* TEXTO DO EXERCÍCIO:
↓
Ainda vivemos em uma sociedade que considera uma condição normal e saudável o crescimento contínuo dos níveis de produção e o consumo desenfreado. Estamos estabelecidos dentro de um sistema que visa pura e simplesmente a maximização dos lucros financeiros e o crescimento do PIB a qualquer custo, que concentra riqueza e amplifica a desigualdade social. Um modelo em que a prosperidade está baseada na exploração insustentável dos recursos naturais do planeta, levando-o muito próximo do seu limite.

Essa é uma construção coletiva para um novo modelo operacional econômico capaz de reinventar a forma como vivemos, nos relacionamos, produzimos e geramos valor. É fundamental que esse questionamento seja feito por todas as esferas da sociedade e, invariavelmente, pela iniciativa privada.

Negócios precisam se adaptar para prosperarem em um mundo finito, adotando padrões de produção e consumo mais sustentáveis em termos financeiros, sociais e ambientais, onde o objetivo final seja mais do que a potencialização dos lucros e a liderança de mercado.

Para economista, pesquisadora e autora do modelo de Economia Donut Kate Raworth, é possível prosperar sem crescer. Sua visão de que é preciso reimaginarmos o conceito de sucesso e nossas métricas de prosperidade também é compartilhada no documentário “Nosso Planeta, Nossos Negócios” da World Wide Fund for Nature (WWF).
↑
* TRECHOS DO MATERIAL:
↓
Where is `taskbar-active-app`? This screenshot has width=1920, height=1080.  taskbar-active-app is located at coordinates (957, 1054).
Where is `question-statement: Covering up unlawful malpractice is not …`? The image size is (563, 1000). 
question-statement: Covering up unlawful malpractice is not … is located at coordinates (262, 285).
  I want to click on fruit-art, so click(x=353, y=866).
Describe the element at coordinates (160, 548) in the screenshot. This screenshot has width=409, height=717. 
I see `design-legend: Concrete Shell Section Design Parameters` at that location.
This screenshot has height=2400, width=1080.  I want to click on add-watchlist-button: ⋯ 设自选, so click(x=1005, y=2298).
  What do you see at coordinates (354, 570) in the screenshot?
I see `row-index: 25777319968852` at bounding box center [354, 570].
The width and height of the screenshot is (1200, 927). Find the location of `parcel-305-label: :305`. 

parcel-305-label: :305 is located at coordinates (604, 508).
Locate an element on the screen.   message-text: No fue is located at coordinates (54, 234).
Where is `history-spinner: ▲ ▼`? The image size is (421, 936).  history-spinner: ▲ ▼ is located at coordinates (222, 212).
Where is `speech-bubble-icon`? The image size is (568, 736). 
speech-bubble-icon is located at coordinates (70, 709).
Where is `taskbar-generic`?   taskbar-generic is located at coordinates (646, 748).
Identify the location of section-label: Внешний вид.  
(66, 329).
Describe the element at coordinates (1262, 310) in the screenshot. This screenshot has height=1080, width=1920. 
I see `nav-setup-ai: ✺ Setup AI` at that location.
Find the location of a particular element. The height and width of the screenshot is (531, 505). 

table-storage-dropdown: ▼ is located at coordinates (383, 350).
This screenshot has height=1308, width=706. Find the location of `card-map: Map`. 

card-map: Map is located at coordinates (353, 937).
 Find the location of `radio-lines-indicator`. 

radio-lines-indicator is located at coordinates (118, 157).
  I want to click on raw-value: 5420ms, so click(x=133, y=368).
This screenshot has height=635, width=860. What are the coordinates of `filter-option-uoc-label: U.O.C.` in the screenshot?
↑
* O QUE FAZER:
Indique se cada afirmação a seguir está de acordo com o texto sobre economia e prosperidade, respondendo sim ou não e citando as palavras do texto que decidem a resposta.
1. O sistema descrito concentra riqueza e amplia a desigualdade social.
2. O objetivo final dos negócios deve ser a liderança de mercado.
3. Kate Raworth considera possível prosperar sem crescer.

* RESULTADO:
1. Sim: "que concentra riqueza e amplifica a desigualdade social".
2. Não: "onde o objetivo final seja mais do que a potencialização dos lucros e a liderança de mercado".
3. Sim: "é possível prosperar sem crescer".